• HOW TO COMPLETE THIS TASK:
An exact copy, beginning at the line containing "Click the Stock-Admin diamond logo" and ending at the final line of the records that follow, is the answer; it has no pictures and no other text.

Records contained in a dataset
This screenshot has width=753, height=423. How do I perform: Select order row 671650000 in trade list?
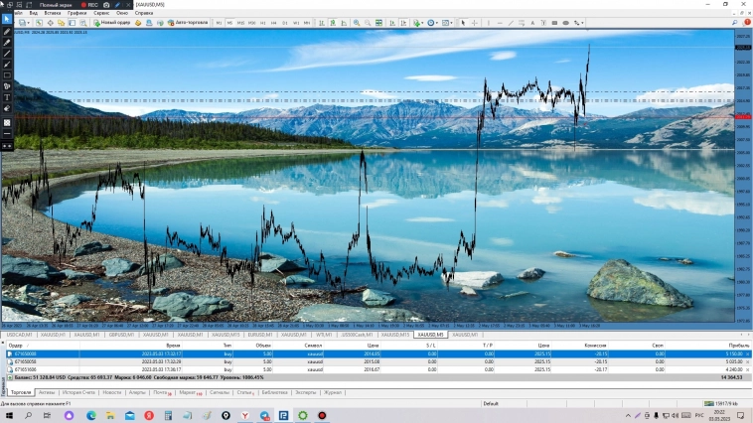(24, 353)
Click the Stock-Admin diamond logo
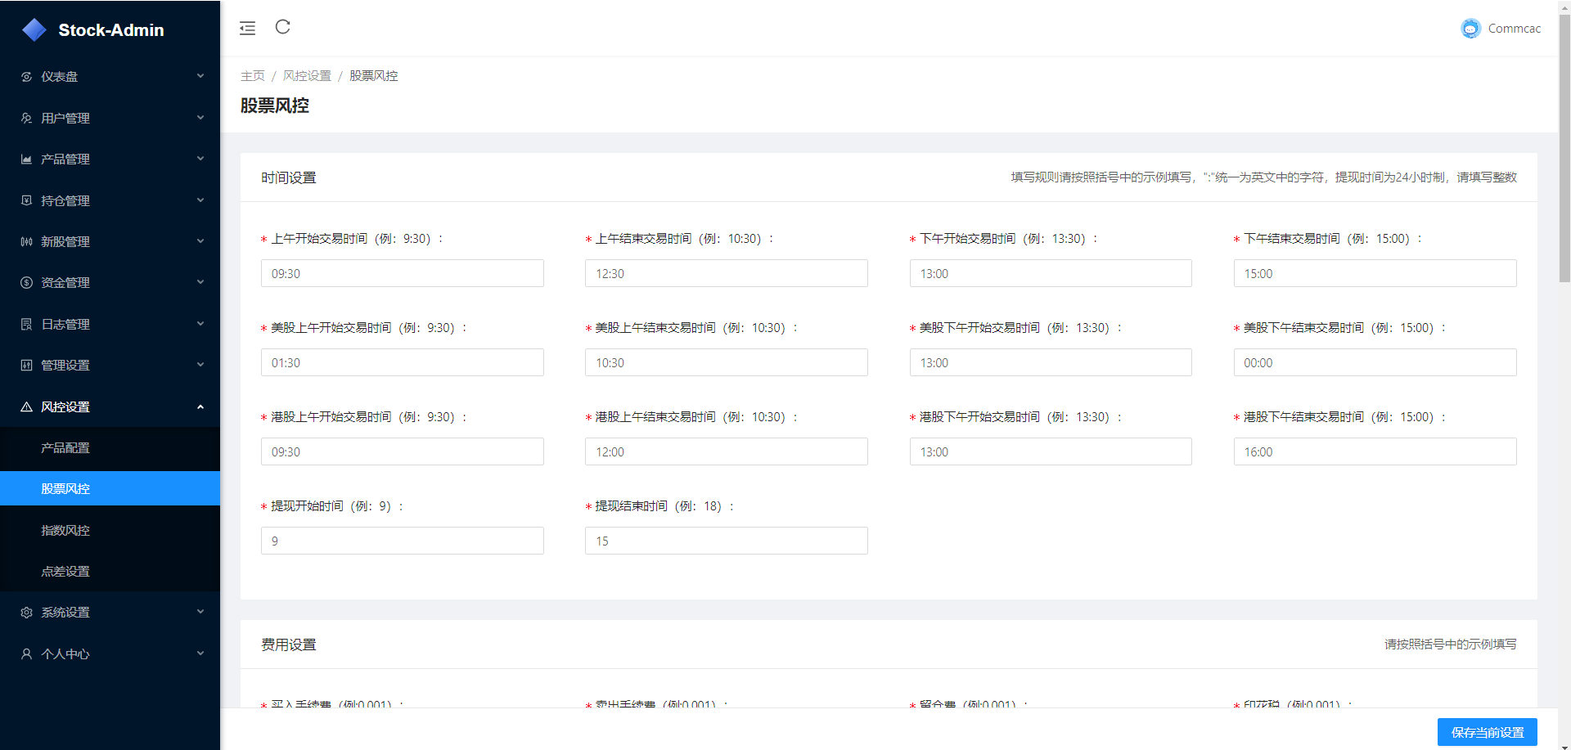 [34, 30]
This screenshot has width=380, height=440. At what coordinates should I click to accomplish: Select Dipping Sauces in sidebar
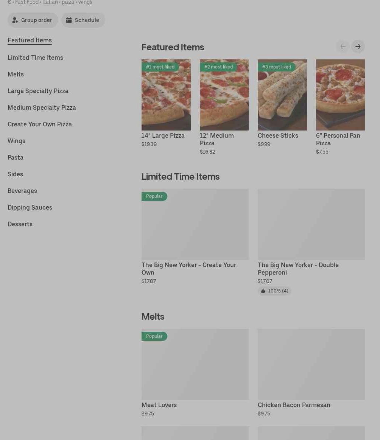coord(30,207)
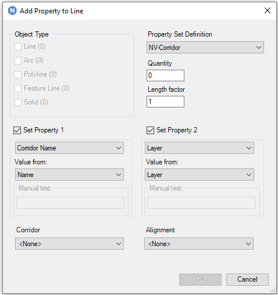Open the Corridor Name property dropdown

click(x=69, y=148)
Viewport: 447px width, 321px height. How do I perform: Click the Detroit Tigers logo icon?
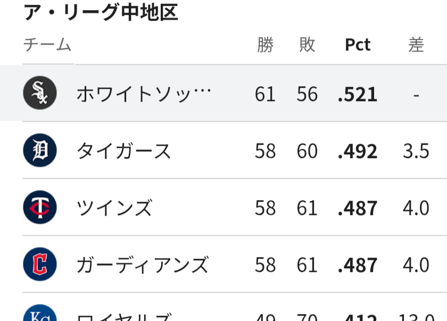(40, 150)
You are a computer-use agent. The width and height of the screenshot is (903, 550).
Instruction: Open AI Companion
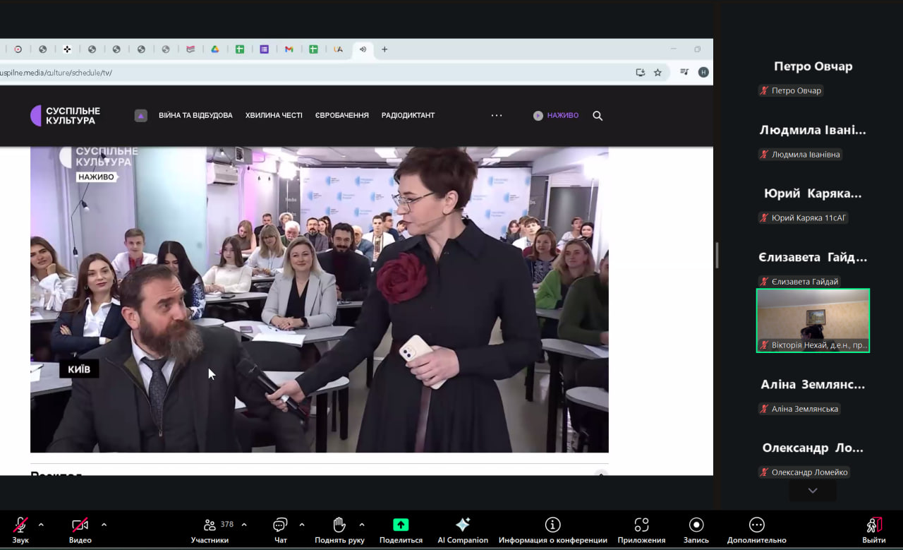(463, 525)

• ANSWER SPACE:
Click the Stock-Admin diamond logo
 [34, 30]
This screenshot has width=380, height=440. At what coordinates should I click to accomplish: Select Dipping Sauces in sidebar
coord(30,207)
Open the Corridor Name property dropdown

click(x=69, y=148)
Viewport: 447px width, 321px height. How do I perform: Click the Detroit Tigers logo icon?
(40, 150)
You are a computer-use agent. The width and height of the screenshot is (903, 550).
Instruction: Open AI Companion
(463, 525)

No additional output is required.